Stored items
_ _ _ _

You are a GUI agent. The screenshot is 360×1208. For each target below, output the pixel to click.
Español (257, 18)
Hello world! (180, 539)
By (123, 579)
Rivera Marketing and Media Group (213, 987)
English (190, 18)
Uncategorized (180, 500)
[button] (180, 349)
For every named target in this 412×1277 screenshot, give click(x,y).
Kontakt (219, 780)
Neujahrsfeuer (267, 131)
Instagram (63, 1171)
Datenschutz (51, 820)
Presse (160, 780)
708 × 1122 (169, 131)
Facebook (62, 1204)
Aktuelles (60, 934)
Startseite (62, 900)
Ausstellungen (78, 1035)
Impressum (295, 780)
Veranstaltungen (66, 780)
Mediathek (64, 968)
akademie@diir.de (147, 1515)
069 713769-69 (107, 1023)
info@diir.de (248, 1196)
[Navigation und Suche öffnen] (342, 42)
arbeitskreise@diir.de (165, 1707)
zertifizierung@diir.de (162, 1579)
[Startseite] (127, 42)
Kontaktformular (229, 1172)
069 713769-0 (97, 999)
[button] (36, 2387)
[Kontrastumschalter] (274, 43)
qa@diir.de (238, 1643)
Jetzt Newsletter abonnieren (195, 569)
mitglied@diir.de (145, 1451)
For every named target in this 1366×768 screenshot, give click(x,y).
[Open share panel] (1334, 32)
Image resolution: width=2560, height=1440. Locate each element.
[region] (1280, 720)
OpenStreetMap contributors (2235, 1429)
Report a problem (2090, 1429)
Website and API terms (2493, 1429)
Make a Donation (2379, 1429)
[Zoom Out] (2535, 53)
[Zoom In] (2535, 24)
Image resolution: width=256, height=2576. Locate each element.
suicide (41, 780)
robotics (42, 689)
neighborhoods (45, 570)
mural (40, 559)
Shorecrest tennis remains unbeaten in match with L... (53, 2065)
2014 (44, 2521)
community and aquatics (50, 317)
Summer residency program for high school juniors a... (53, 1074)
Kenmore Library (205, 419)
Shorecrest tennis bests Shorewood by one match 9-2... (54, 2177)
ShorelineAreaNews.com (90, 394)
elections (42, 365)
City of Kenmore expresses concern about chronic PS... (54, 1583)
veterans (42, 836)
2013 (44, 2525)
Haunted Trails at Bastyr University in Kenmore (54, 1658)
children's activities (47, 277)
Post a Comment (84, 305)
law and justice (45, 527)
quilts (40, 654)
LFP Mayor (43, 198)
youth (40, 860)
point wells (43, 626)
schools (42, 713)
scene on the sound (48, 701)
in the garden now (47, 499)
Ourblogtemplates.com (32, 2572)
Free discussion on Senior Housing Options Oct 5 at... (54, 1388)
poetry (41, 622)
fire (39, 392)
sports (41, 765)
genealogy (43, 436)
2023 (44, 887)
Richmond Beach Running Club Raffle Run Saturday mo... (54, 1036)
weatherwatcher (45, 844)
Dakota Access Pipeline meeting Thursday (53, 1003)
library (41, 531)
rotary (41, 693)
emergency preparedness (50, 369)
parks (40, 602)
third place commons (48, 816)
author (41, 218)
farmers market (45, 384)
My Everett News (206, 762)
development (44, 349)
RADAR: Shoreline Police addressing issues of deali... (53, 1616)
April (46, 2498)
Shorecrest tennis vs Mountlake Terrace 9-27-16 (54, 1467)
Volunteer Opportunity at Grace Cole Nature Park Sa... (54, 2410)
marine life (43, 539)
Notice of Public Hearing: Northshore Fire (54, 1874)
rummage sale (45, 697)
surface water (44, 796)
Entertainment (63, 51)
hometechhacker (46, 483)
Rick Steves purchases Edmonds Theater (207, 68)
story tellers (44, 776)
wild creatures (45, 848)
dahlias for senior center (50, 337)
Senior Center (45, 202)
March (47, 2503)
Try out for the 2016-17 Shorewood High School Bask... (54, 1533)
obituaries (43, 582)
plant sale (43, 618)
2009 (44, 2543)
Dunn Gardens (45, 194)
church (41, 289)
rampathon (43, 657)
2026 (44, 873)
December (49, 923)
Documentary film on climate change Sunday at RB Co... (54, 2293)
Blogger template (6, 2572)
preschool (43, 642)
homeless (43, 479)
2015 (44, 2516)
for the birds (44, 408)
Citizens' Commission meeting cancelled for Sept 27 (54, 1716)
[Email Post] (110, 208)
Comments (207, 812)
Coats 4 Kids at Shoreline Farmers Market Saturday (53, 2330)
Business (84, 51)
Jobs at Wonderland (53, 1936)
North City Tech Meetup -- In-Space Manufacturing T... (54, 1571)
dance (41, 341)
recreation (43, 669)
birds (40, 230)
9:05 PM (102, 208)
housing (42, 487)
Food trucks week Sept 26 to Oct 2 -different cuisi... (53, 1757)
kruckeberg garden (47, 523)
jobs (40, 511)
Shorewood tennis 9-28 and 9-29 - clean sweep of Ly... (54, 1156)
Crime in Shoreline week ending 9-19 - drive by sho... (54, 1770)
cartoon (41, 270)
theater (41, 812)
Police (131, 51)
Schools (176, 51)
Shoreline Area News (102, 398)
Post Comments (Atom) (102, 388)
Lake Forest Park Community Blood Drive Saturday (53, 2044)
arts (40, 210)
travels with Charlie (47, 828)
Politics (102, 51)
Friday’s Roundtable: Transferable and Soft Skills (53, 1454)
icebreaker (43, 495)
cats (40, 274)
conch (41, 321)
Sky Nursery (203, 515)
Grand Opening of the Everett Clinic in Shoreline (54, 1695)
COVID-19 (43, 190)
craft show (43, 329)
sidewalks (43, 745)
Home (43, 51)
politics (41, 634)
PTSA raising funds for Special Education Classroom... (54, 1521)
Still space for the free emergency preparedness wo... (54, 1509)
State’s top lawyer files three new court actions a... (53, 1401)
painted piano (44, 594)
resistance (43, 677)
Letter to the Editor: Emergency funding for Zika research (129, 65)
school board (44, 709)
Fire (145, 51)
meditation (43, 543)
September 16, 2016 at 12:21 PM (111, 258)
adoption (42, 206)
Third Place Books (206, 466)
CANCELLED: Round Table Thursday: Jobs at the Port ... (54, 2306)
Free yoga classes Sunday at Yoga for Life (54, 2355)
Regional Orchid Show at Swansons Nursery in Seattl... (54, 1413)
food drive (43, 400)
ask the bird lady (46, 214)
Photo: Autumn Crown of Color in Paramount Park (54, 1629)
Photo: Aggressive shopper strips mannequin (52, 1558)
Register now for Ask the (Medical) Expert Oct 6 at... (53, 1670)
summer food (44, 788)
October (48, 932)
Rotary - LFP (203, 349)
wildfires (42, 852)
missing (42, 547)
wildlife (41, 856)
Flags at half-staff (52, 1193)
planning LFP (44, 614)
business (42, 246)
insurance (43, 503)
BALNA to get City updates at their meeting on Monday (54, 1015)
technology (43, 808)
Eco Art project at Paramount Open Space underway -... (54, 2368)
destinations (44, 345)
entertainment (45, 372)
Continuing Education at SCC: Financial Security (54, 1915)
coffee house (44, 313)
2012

_ _ _ _

# Problem requirements
Working from the entries above, filter out every line that lacks "height" and copy what remains.

# Exercise output
Image resolution: width=2560, height=1440. Locate each element.
Image resolution: width=256, height=2576. Locate each element.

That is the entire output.